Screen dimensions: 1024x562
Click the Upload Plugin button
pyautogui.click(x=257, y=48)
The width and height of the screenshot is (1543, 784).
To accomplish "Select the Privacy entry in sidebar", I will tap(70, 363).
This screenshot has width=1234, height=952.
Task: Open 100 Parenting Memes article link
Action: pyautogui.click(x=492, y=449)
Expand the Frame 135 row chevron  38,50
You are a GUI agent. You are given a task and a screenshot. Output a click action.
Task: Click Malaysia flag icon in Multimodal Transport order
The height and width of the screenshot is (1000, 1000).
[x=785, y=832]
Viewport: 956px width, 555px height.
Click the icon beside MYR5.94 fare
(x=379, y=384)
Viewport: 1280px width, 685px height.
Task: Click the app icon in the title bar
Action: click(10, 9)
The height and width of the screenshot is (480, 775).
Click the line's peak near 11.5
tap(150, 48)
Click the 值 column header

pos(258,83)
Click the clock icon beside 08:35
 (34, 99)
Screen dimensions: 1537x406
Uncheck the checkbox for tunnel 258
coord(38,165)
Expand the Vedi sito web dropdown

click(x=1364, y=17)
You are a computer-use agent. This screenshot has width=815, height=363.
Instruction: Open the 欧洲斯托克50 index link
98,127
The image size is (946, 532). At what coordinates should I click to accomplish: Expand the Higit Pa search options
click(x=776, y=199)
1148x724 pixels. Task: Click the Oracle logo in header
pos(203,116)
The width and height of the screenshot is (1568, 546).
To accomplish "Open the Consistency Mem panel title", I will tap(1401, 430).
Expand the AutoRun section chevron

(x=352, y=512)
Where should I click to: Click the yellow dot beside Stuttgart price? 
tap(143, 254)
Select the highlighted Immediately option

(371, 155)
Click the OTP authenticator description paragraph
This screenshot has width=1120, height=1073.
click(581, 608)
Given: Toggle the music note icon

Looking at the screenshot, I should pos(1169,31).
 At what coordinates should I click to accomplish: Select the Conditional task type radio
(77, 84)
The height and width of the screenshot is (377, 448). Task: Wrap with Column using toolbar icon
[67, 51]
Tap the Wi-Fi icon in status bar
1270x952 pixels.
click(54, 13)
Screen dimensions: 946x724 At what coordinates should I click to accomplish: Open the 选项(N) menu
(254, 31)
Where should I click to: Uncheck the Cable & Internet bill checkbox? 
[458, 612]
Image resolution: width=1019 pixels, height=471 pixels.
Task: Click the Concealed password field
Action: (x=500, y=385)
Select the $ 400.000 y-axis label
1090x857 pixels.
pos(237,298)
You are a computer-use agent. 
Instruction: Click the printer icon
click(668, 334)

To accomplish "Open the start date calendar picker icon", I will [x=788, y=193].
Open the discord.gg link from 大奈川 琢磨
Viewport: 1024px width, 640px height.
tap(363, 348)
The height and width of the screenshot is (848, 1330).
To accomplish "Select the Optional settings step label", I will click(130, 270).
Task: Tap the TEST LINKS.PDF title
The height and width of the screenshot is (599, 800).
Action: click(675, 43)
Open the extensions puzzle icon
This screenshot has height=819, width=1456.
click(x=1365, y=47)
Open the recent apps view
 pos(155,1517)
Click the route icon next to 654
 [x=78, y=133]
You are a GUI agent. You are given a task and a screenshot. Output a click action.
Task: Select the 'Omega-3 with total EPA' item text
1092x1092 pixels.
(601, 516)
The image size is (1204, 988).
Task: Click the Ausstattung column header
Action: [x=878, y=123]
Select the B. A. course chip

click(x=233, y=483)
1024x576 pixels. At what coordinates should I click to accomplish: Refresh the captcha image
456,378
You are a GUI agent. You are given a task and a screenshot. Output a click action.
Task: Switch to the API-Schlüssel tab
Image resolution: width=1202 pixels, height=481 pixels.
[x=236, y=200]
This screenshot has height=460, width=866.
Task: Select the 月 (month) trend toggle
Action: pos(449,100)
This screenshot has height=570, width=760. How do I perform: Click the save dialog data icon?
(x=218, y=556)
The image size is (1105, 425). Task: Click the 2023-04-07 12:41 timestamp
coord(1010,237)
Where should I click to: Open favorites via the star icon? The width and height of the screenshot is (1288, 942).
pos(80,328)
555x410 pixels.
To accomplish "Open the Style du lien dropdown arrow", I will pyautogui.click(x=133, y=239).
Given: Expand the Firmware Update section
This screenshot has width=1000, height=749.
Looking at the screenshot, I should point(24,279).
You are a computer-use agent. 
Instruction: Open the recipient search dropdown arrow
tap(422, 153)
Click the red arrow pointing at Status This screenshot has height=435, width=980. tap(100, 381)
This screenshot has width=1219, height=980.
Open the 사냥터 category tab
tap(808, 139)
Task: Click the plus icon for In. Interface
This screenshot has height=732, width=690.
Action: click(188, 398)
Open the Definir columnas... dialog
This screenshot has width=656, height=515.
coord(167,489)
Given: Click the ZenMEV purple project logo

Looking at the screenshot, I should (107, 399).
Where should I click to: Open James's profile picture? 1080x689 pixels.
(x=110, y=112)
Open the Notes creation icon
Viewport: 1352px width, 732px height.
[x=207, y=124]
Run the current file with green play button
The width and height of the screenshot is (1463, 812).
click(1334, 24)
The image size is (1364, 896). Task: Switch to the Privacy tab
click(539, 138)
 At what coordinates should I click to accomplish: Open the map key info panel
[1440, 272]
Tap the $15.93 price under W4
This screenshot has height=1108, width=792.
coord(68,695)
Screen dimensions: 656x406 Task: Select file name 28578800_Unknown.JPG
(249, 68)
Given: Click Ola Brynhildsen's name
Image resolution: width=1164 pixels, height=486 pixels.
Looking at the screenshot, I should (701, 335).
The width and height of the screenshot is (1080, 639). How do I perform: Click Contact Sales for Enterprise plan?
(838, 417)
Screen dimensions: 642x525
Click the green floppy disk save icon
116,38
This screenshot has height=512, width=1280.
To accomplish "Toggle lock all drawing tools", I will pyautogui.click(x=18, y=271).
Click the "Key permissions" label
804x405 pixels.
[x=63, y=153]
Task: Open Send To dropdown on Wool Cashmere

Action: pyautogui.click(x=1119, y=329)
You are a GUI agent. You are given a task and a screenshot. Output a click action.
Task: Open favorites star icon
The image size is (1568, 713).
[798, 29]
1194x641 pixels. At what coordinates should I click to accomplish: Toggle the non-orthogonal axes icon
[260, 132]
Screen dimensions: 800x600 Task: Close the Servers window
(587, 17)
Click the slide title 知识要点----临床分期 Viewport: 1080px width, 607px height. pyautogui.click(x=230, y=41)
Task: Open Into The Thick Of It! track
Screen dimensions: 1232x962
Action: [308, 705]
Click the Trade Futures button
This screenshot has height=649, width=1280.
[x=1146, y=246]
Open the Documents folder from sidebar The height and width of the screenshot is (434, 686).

## PROBLEM DETAILS
Rewrite all of the material above so that "Screen dimensions" becomes "Display size" everywhere it occurs. Leave everything else unchanged.

## FULL RESPONSE
Display size: 1024x562
Click the Upload Plugin button
pyautogui.click(x=257, y=48)
The width and height of the screenshot is (1543, 784).
To accomplish "Select the Privacy entry in sidebar", I will tap(70, 363).
This screenshot has width=1234, height=952.
Task: Open 100 Parenting Memes article link
Action: pyautogui.click(x=492, y=449)
Expand the Frame 135 row chevron  38,50
You are a GUI agent. You are given a task and a screenshot. Output a click action.
Task: Click Malaysia flag icon in Multimodal Transport order
The height and width of the screenshot is (1000, 1000).
[x=785, y=832]
Viewport: 956px width, 555px height.
Click the icon beside MYR5.94 fare
(x=379, y=384)
Viewport: 1280px width, 685px height.
Task: Click the app icon in the title bar
Action: click(10, 9)
The height and width of the screenshot is (480, 775).
Click the line's peak near 11.5
tap(150, 48)
Click the 值 column header

pos(258,83)
Click the clock icon beside 08:35
 (34, 99)
Display size: 1537x406
Uncheck the checkbox for tunnel 258
coord(38,165)
Expand the Vedi sito web dropdown

click(x=1364, y=17)
You are a computer-use agent. This screenshot has width=815, height=363.
Instruction: Open the 欧洲斯托克50 index link
98,127
The image size is (946, 532). At what coordinates should I click to accomplish: Expand the Higit Pa search options
click(x=776, y=199)
1148x724 pixels. Task: Click the Oracle logo in header
pos(203,116)
The width and height of the screenshot is (1568, 546).
To accomplish "Open the Consistency Mem panel title", I will tap(1401, 430).
Expand the AutoRun section chevron

(x=352, y=512)
Where should I click to: Click the yellow dot beside Stuttgart price? 
tap(143, 254)
Select the highlighted Immediately option

(371, 155)
Click the OTP authenticator description paragraph
This screenshot has width=1120, height=1073.
click(581, 608)
Given: Toggle the music note icon

Looking at the screenshot, I should pos(1169,31).
 At what coordinates should I click to accomplish: Select the Conditional task type radio
(77, 84)
The height and width of the screenshot is (377, 448). Task: Wrap with Column using toolbar icon
[67, 51]
Tap the Wi-Fi icon in status bar
1270x952 pixels.
click(54, 13)
Display size: 946x724 At what coordinates should I click to accomplish: Open the 选项(N) menu
(254, 31)
Where should I click to: Uncheck the Cable & Internet bill checkbox? 
[458, 612]
Image resolution: width=1019 pixels, height=471 pixels.
Task: Click the Concealed password field
Action: (x=500, y=385)
Select the $ 400.000 y-axis label
1090x857 pixels.
pos(237,298)
You are a computer-use agent. 
Instruction: Click the printer icon
click(668, 334)

To accomplish "Open the start date calendar picker icon", I will [x=788, y=193].
Open the discord.gg link from 大奈川 琢磨
Viewport: 1024px width, 640px height.
tap(363, 348)
The height and width of the screenshot is (848, 1330).
To accomplish "Select the Optional settings step label", I will click(130, 270).
Task: Tap the TEST LINKS.PDF title
The height and width of the screenshot is (599, 800).
Action: click(675, 43)
Open the extensions puzzle icon
This screenshot has height=819, width=1456.
click(x=1365, y=47)
Open the recent apps view
 pos(155,1517)
Click the route icon next to 654
 [x=78, y=133]
You are a GUI agent. You are given a task and a screenshot. Output a click action.
Task: Select the 'Omega-3 with total EPA' item text
1092x1092 pixels.
(601, 516)
The image size is (1204, 988).
Task: Click the Ausstattung column header
Action: [x=878, y=123]
Select the B. A. course chip

click(x=233, y=483)
1024x576 pixels. At what coordinates should I click to accomplish: Refresh the captcha image
456,378
You are a GUI agent. You are given a task and a screenshot. Output a click action.
Task: Switch to the API-Schlüssel tab
Image resolution: width=1202 pixels, height=481 pixels.
[x=236, y=200]
This screenshot has height=460, width=866.
Task: Select the 月 (month) trend toggle
Action: pos(449,100)
This screenshot has height=570, width=760. How do I perform: Click the save dialog data icon?
(x=218, y=556)
The image size is (1105, 425). Task: Click the 2023-04-07 12:41 timestamp
coord(1010,237)
Where should I click to: Open favorites via the star icon? The width and height of the screenshot is (1288, 942).
pos(80,328)
555x410 pixels.
To accomplish "Open the Style du lien dropdown arrow", I will pyautogui.click(x=133, y=239).
Given: Expand the Firmware Update section
This screenshot has width=1000, height=749.
Looking at the screenshot, I should point(24,279).
You are a computer-use agent. 
Instruction: Open the recipient search dropdown arrow
tap(422, 153)
Click the red arrow pointing at Status This screenshot has height=435, width=980. tap(100, 381)
This screenshot has width=1219, height=980.
Open the 사냥터 category tab
tap(808, 139)
Task: Click the plus icon for In. Interface
This screenshot has height=732, width=690.
Action: click(188, 398)
Open the Definir columnas... dialog
This screenshot has width=656, height=515.
coord(167,489)
Given: Click the ZenMEV purple project logo

Looking at the screenshot, I should (107, 399).
Where should I click to: Open James's profile picture? 1080x689 pixels.
(x=110, y=112)
Open the Notes creation icon
Viewport: 1352px width, 732px height.
[x=207, y=124]
Run the current file with green play button
The width and height of the screenshot is (1463, 812).
click(1334, 24)
The image size is (1364, 896). Task: Switch to the Privacy tab
click(539, 138)
 At what coordinates should I click to accomplish: Open the map key info panel
[1440, 272]
Tap the $15.93 price under W4
This screenshot has height=1108, width=792.
coord(68,695)
Display size: 656x406 Task: Select file name 28578800_Unknown.JPG
(249, 68)
Given: Click Ola Brynhildsen's name
Image resolution: width=1164 pixels, height=486 pixels.
Looking at the screenshot, I should (701, 335).
The width and height of the screenshot is (1080, 639). How do I perform: Click Contact Sales for Enterprise plan?
(838, 417)
Display size: 642x525
Click the green floppy disk save icon
116,38
This screenshot has height=512, width=1280.
To accomplish "Toggle lock all drawing tools", I will pyautogui.click(x=18, y=271).
Click the "Key permissions" label
804x405 pixels.
[x=63, y=153]
Task: Open Send To dropdown on Wool Cashmere

Action: pyautogui.click(x=1119, y=329)
You are a GUI agent. You are given a task and a screenshot. Output a click action.
Task: Open favorites star icon
The image size is (1568, 713).
[798, 29]
1194x641 pixels. At what coordinates should I click to accomplish: Toggle the non-orthogonal axes icon
[260, 132]
Display size: 800x600 Task: Close the Servers window
(587, 17)
Click the slide title 知识要点----临床分期 Viewport: 1080px width, 607px height. pyautogui.click(x=230, y=41)
Task: Open Into The Thick Of It! track
Display size: 1232x962
Action: [308, 705]
Click the Trade Futures button
This screenshot has height=649, width=1280.
[x=1146, y=246]
Open the Documents folder from sidebar The height and width of the screenshot is (434, 686).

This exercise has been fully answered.